Figure 1.

Summary of suggested mechanisms of ketogenic diets on weight loss (left) and insulin sensitivity (right). The severe restriction in digestible carbohydrates’ intake reduces insulin secretion leading to decreased lipogenesis, and increased lipolysis and blood levels of ketone bodies (KBs). Ketone bodies may reduce appetite—and consequently energy intake—directly (via mechanisms not yet elucidated) or indirectly (via hormones). The increased rate of lipolysis contributes to weight loss by reducing fat deposits (in many tissues) and adipocyte size, leading to a decreased delivery of inflammatory cytokines and increased secretion of adiponectin, that, in turn, improve whole body insulin signaling.

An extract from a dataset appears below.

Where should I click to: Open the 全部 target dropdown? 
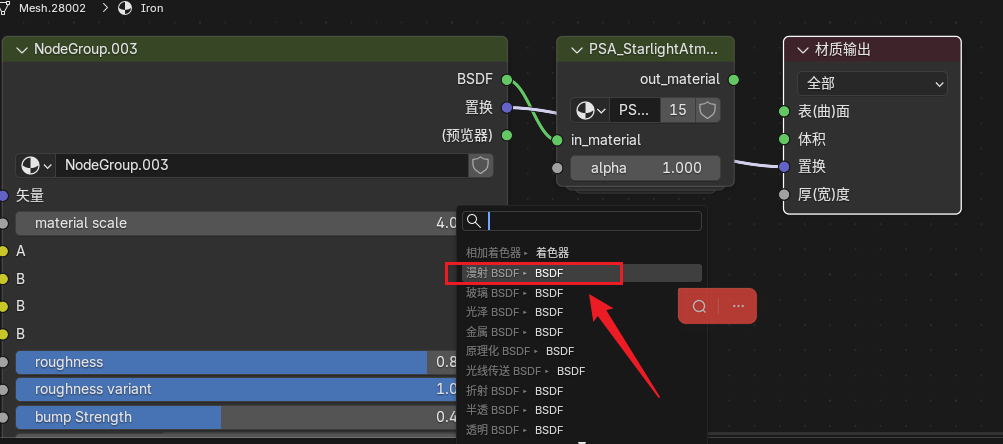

The low availability of dietary digestible carbohydrates also decreases hepatic glycogen, de novo synthesis, and delivery of triglycerides (TG) from hepatocytes, improving liver insulin sensitivity and blood lipoprotein profile independently of weight loss. Additionally, the increased TG hydrolysis toward β-oxidation and subsequently ketogenesis enhance mitochondrial function and resistance to oxidative stress (known as mitohormesis), improving insulin signaling. There is conflicting evidence regarding the effects of KDs on energy expenditure and short-chain fatty acids (SCFA) production by gut microbiota, which is dependent on many aspects, such as the content of dietary protein, fiber, probiotics, etc. Dotted lines indicate the mediated effects of weight loss on insulin sensitivity. Abbreviations: Fatty acids (FA); Protein (PTN); Free fatty acids (FFAs); Adenosine monophosphate-activated protein kinase (AMPK).